Route 56 is defined in section 356 of the California Streets and Highways Code, and that the highway is "from Route 5 north of La Jolla to Route 67". The highway is not fully constructed to extend east to Route 67 as it is defined .

Eastbound SR 56 begins as a ramp from the northbound I-5's local bypass lanes. The interchange is not complete; southbound I-5 traffic must exit to Carmel Valley Road before entering SR 56. Westbound traffic on SR 56 merges into the southbound I-5 local bypass lanes, which provide access to I-805. Continuing east, the route then has an interchange at Carmel Creek Road, which provides access to the nearby San Diego Jewish Academy, and proceeds eastward through a residential area. After passing milepost 2, the freeway has another interchange with Carmel Country Road south of the community of Torrey Hills.

SR 56 meets Carmel Valley Road and curves northward, passing Canyon Crest Academy before turning southeastward. The route passes over McGonigle Creek before intersecting Camino Del Sur, which serves the nearby Westview High School. Southeast of Camino Del Sur, SR 56 curves back east, passing under Carmel Mountain Road without an exit. The route encounters exits with Black Mountain Road and Rancho Peñasquitos Boulevard in Rancho Peñasquitos in a primarily residential area before meeting its terminus at a partial cloverleaf interchange with I-15. Past the bridge over I-15, the road continues as Ted Williams Parkway, ending at Twin Peaks Road in Poway.

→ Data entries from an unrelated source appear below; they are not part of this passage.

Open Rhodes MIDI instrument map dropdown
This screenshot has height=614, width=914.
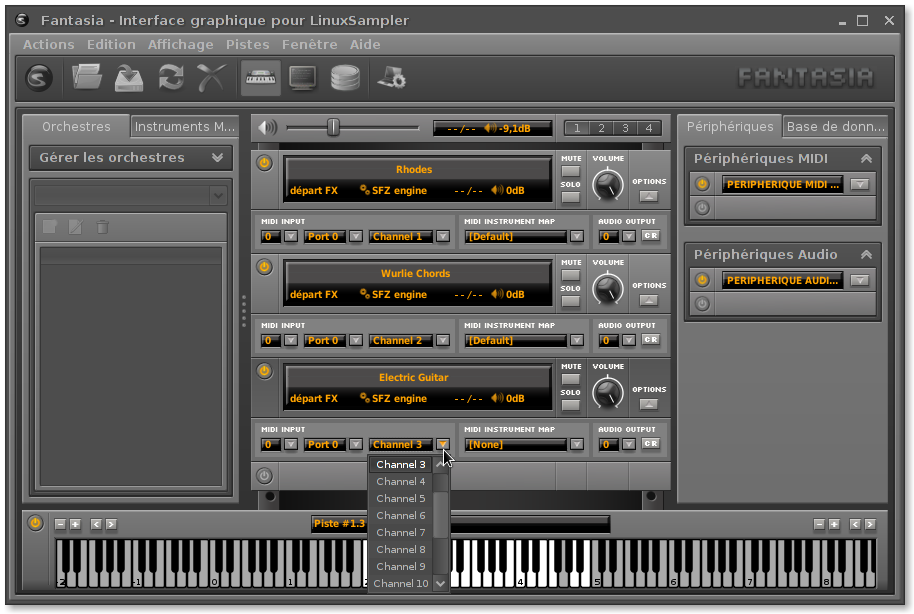click(576, 237)
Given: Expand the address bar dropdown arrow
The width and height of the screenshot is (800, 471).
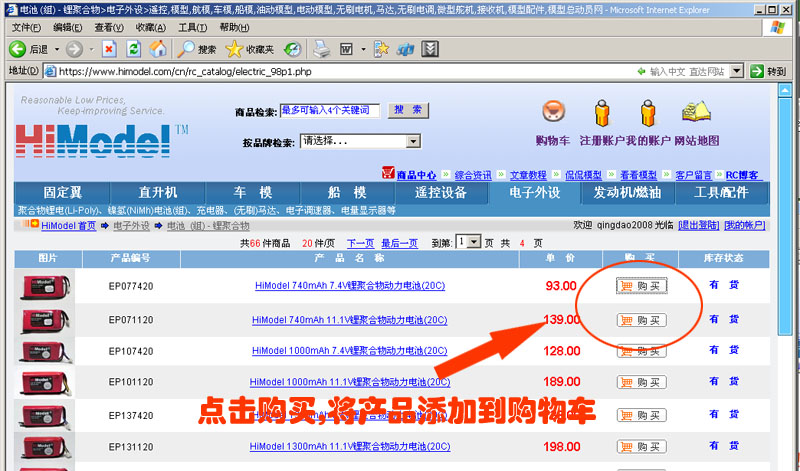Looking at the screenshot, I should point(736,71).
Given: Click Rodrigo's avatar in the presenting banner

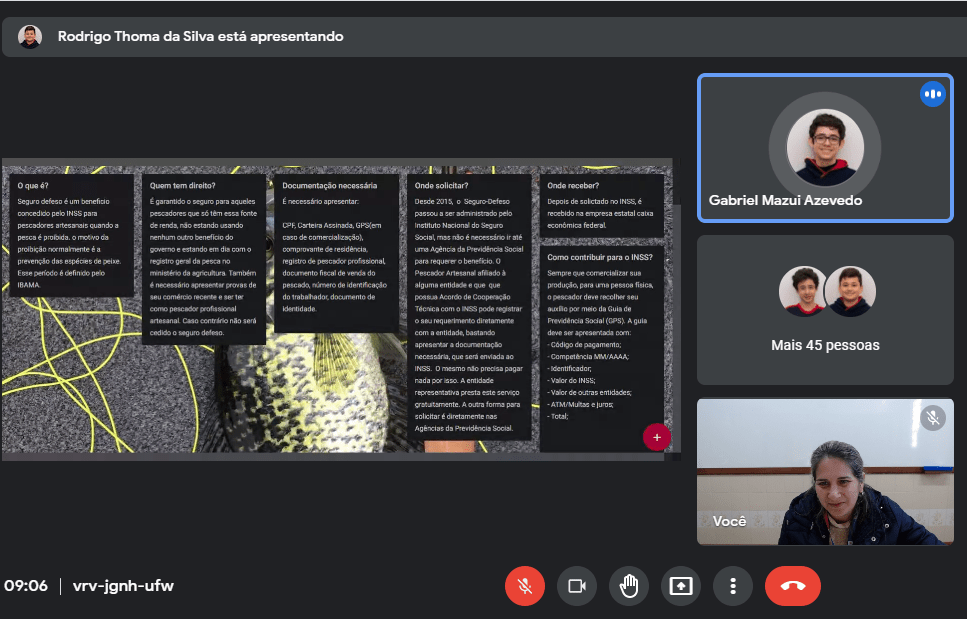Looking at the screenshot, I should [x=30, y=37].
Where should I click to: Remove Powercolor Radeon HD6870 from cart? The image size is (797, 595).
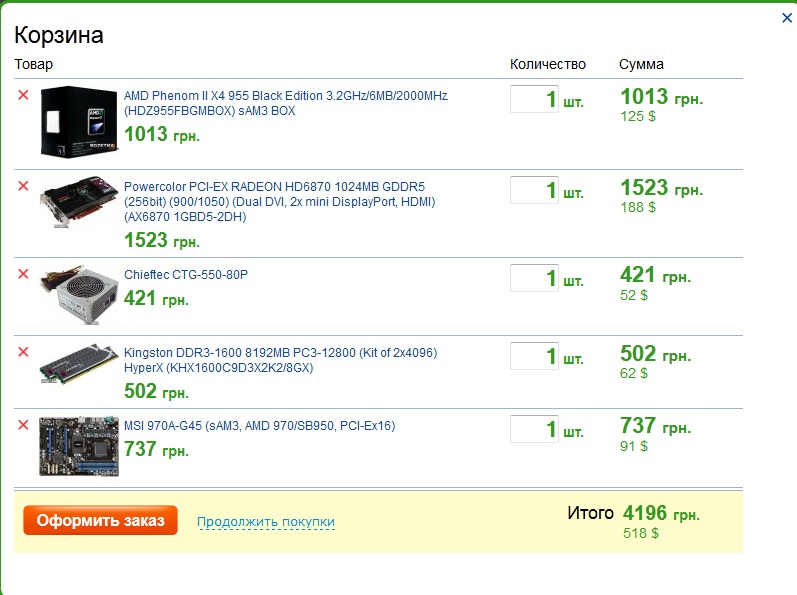(23, 185)
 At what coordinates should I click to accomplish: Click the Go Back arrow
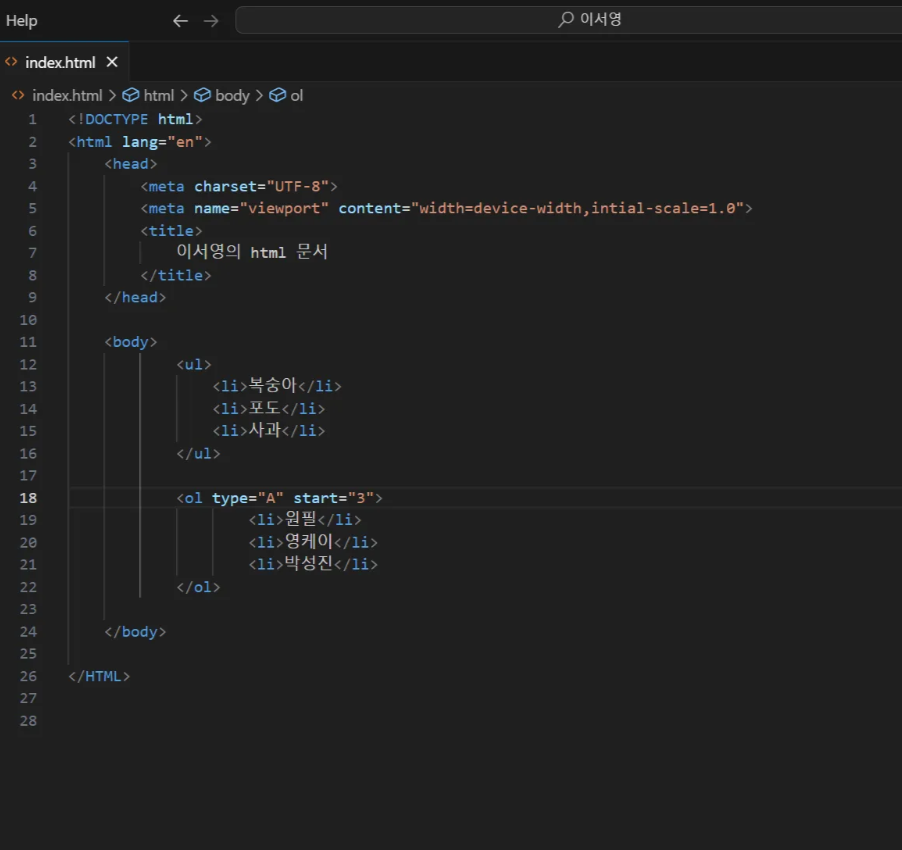(180, 20)
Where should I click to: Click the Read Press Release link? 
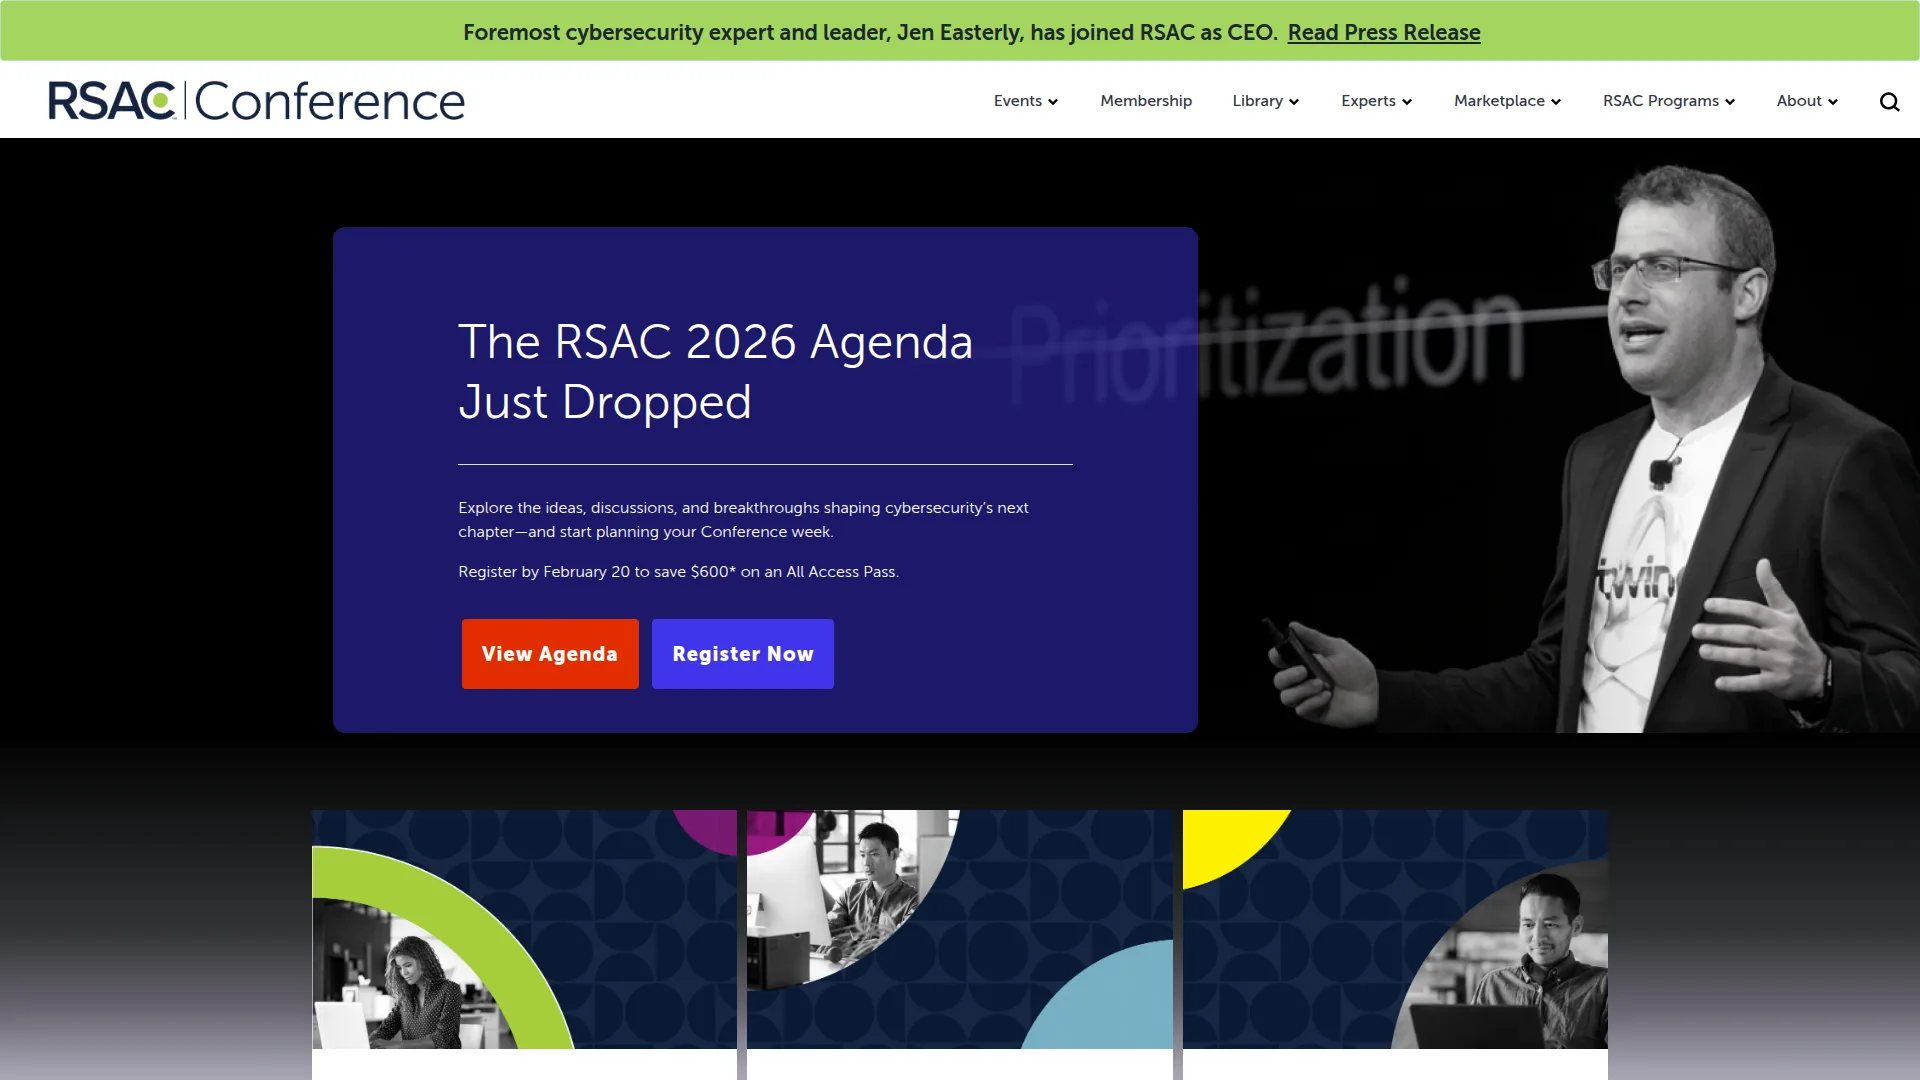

SR 56 is part of the California Freeway and Expressway System; and is part of the National Highway System, a network of highways that are considered essential to the country's economy, defense, and mobility by the Federal Highway Administration. In 2014, SR 56 had an annual average daily traffic (AADT) of 32,000 vehicles between I-15 and the eastern terminus at Ted Williams Parkway, and 81,000 vehicles between Carmel Creek Road and Carmel Country Road, the latter of which was the highest AADT for the freeway.

==History==

===Planning and initial construction===
Planning for SR 56 started in 1956, according to San Diego Councilwoman Barbara Warden. The route was first added to the California State Highway System in 1959 as Legislative Route Number 278 (LRN 278). The routing ran from LRN 2, which later became US 101, all the way east to LRN 198, which is now SR 67. In the 1964 state highway renumbering, LRN 278 was renumbered SR 56 and was designated to run from I-5 to SR 67. On December 30, 1980, the City of Poway included SR 56 in their city plan extending all the way east through the city to a northern extension of SR 125. In 1983, both the cities of San Diego and Poway supported the extension of SR 56 all the way to SR 67, although Poway wanted the route moved and had reservations about the freeway ending in their city. Nevertheless, as of 2014 there are no plans to construct the portion of SR 56 east of I-15; several arterial roads connect the eastern end of the SR 56 freeway with SR 67, including Ted Williams Parkway, Twin Peaks Road, Espola Road (CR S5), and Poway Road (CR S4).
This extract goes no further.